2DGS-Avatar: Animatable High-fidelity Clothed Avatar via 2D Gaussian Splatting
Qipeng Yan, Mingyang Sun, Lihua Zhang
TL;DR
This work introduces 2DGS-Avatar, a real-time, high-fidelity clothed avatar reconstruction method from monocular RGB videos using 2D Gaussian Splatting. It initializes 2D Gaussian primitives on a SMPL-X canonical surface, applies forward skinning to pose space, and renders with a differentiable 2DGS rasterizer, supervised by RGB and normal maps, complemented by self-supervised area regularization and eccentricity filtering to improve surface distribution and geometry. The approach bridges fast training and rendering with detailed clothing geometry, achieving competitive quantitative results against 3DGS-based methods while significantly reducing training time and memory usage, and enabling ~60 FPS rendering on consumer GPUs. Experiments on AvatarRex and THuman4.0 demonstrate strong qualitative and quantitative performance, with ablations confirming the effectiveness of each proposed component. The work highlights practical impact for AR/VR and dynamic character capture, while noting limitations in motion-induced wrinkles and underrepresented regions that warrant future garment-modeling enhancements.
Abstract
Real-time rendering of high-fidelity and animatable avatars from monocular videos remains a challenging problem in computer vision and graphics. Over the past few years, the Neural Radiance Field (NeRF) has made significant progress in rendering quality but behaves poorly in run-time performance due to the low efficiency of volumetric rendering. Recently, methods based on 3D Gaussian Splatting (3DGS) have shown great potential in fast training and real-time rendering. However, they still suffer from artifacts caused by inaccurate geometry. To address these problems, we propose 2DGS-Avatar, a novel approach based on 2D Gaussian Splatting (2DGS) for modeling animatable clothed avatars with high-fidelity and fast training performance.
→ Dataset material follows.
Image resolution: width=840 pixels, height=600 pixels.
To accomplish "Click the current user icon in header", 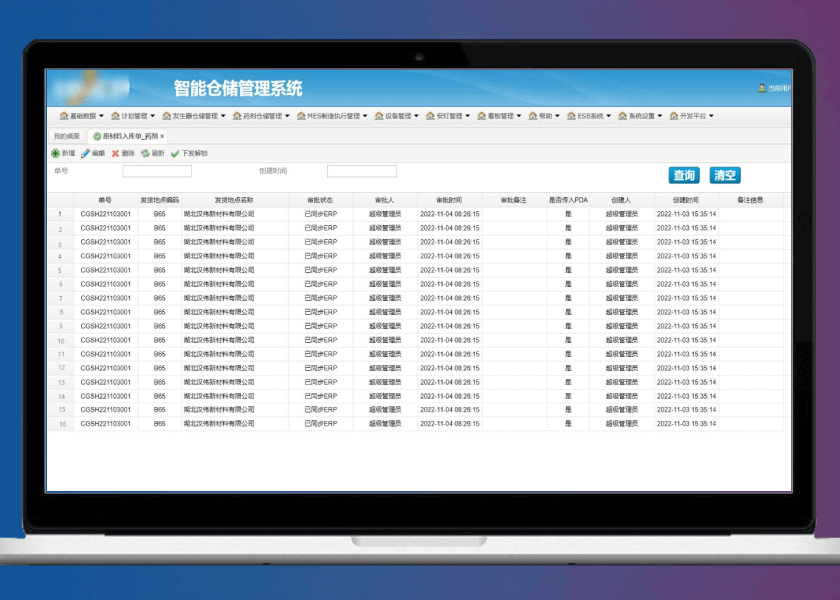I will click(762, 89).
Given monocular RGB videos as input, our method generates an avatar that can be driven by poses and rendered in real-time. Compared to 3DGS-based methods, our 2DGS-Avatar retains the advantages of fast training and rendering while also capturing detailed, dynamic, and photo-realistic appearances. We conduct abundant experiments on popular datasets such as AvatarRex and THuman4.0, demonstrating impressive performance in both qualitative and quantitative metrics.